My sangria & bistec de palomilla from El Siboney (told you the portions were huge!)

My sangria & bistec de palomilla from El Siboney (told you the portions were huge!)

El Siboney is located at 900 Catherine Street, in a residential area. It is a local favorite that we probably wouldn’t have found if people hadn’t told us to seek it out. From the outside, the restaurant is unassuming. Once inside, you are greeted by the aroma of roasted meat and garlic, and the sight of happy people enjoying huge portions of good Cuban food. El Siboney has a fairly small selection of menu items; but they do them all very well. Jared ordered the Puerco Asado (roasted pork). I ordered Bistec de Palomilla (grilled steak). Both meals were served with Cuban bread, black beans, saffron rice and fried plantains. The meal was amazing. The meat was tender, well-seasoned and covered with a generous portion of grilled onions. The Cuban bread was soft and sweet, the beans had a rich meaty flavor, and I don’t think I could ever say anything bad about fried plantains.

After such a filling meal, we definitely needed to go for a walk. Fortunately, Key West lends itself very well to walking. Jared and I wandered through El Siboney’s neighborhood, down Duval Street and to the waterfront at Mallory Square. We spent several hours people-watching, wandering in and out of shops and bars, and just talking and relaxing before heading to the Margaritaville Cafe for live music and a late-night snack.
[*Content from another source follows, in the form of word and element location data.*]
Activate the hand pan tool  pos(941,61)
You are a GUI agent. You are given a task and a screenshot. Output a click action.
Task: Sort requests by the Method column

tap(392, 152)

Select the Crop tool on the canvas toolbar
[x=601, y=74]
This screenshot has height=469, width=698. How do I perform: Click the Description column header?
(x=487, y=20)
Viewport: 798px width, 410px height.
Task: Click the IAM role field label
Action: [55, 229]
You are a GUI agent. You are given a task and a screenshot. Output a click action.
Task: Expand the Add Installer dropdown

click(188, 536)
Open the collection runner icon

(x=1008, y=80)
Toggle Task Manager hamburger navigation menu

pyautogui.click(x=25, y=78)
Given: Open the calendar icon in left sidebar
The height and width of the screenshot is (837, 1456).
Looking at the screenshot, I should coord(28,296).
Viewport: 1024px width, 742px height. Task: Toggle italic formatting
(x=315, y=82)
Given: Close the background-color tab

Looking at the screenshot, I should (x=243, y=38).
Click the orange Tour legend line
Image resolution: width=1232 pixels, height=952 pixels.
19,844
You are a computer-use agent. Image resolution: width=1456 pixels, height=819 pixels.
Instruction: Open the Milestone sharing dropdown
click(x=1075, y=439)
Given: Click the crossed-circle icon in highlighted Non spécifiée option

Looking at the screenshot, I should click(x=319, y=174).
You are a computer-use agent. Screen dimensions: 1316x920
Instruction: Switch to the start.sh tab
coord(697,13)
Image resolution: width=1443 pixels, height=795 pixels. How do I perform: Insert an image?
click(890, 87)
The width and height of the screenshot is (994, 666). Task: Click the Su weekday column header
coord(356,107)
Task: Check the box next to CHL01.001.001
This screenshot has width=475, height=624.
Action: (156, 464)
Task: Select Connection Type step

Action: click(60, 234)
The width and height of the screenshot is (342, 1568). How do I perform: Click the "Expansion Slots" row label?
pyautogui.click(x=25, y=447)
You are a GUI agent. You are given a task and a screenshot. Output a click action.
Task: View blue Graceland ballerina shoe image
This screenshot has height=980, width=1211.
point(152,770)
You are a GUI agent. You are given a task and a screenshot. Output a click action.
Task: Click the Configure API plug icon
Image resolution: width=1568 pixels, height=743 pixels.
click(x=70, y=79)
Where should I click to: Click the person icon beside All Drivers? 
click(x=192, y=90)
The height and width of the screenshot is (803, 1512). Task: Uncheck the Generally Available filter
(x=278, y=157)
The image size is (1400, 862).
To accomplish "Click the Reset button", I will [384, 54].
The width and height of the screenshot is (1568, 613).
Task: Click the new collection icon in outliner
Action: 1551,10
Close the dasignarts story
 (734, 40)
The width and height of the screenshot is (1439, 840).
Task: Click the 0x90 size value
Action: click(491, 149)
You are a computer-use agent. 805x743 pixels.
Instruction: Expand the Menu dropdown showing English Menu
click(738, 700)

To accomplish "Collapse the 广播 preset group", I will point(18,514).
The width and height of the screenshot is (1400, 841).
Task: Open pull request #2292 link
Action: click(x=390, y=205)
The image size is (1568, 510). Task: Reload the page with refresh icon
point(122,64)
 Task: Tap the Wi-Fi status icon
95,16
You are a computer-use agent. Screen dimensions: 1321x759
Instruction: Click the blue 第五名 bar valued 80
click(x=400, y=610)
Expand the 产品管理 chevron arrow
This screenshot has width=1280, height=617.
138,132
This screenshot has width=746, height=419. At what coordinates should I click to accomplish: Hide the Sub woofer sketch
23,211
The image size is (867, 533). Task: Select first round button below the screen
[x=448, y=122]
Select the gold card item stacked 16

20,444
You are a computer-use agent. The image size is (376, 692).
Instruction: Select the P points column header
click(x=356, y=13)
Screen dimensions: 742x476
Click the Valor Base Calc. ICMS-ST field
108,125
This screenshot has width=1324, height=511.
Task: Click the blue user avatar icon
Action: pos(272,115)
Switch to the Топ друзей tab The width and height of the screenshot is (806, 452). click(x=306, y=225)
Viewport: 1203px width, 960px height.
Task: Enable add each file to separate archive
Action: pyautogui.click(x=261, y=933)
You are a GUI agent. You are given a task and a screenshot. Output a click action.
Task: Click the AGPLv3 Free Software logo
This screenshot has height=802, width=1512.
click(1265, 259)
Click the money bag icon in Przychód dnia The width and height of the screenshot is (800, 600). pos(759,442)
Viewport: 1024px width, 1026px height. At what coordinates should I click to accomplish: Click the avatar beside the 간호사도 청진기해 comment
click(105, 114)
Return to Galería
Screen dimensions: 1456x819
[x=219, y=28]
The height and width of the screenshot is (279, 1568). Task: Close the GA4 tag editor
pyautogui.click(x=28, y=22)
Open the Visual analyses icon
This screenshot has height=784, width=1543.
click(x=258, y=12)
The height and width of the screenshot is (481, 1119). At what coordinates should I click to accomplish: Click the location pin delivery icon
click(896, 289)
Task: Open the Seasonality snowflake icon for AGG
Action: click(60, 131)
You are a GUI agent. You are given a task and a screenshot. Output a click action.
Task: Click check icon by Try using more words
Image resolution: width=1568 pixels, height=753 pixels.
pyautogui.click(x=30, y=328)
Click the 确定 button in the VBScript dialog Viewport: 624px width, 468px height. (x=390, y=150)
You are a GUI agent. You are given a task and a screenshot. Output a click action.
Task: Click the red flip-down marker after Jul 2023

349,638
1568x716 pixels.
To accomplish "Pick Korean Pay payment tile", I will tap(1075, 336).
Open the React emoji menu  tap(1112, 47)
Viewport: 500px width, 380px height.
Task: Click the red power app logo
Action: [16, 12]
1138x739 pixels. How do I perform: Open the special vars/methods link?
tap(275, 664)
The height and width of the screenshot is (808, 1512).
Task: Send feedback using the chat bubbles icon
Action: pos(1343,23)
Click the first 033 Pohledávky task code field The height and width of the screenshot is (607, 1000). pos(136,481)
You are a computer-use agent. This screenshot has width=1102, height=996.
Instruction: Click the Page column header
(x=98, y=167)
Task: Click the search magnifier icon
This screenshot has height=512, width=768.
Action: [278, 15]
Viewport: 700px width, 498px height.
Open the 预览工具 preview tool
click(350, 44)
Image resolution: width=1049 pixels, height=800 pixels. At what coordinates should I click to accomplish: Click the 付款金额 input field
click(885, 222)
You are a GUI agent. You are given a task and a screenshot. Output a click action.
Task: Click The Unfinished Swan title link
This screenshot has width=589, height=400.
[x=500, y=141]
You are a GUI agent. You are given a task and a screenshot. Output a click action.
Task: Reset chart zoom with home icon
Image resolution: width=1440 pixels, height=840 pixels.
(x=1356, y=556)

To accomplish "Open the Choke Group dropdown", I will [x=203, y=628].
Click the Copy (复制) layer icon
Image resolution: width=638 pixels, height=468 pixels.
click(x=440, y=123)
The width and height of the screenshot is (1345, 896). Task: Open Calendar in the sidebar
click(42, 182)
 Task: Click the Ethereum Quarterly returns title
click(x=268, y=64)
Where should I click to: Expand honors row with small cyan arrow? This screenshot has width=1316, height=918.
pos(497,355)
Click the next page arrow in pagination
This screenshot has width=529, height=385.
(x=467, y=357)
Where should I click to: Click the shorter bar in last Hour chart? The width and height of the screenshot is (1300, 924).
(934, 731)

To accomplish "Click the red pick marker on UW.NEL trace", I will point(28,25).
I’ve been to several of the Margaritaville restaurants and have always liked them. They’re full of Jimmy Buffett-related items and serve decent pub grub with a Floribbean twist. This was my favorite Margaritaville experience though. The Key West Margaritaville is a lot smaller than the others, giving it more of a local bar feel. We lucked into a seat front and center of the band and ordered a plate of  Volcano Nachos and a couple drinks. The nachos, while huge, are nothing special. They are covered in cheese sauce, melted cheese and all of the standard nacho toppings (guacamole, sour cream, green onion, jalapenos, etc). But then again, I don’t think you go to Margaritaville for incredible food. You go because you are a crazy fan who enjoys the atmosphere and the experience.

Margaritaville Key West

When we arrived, we hadn’t intended to spend the whole night at the Cafe. But the drinks were good, The Key West Band did an excellent job of covering Jimmy’s songs, and we were surrounded by fans of all ages singing along. So we passed a pleasant Saturday night  “wastin’ away again” with a soldier who was about to be deployed to Afghanistan, a bachelorette party, businesspeople on vacation, a guy who lives on his boat and several old hippies and beach-bum types. This is what I love so much about the Parrothead community – you meet people of all ages and backgrounds and instantly become friends with them, if only for a night.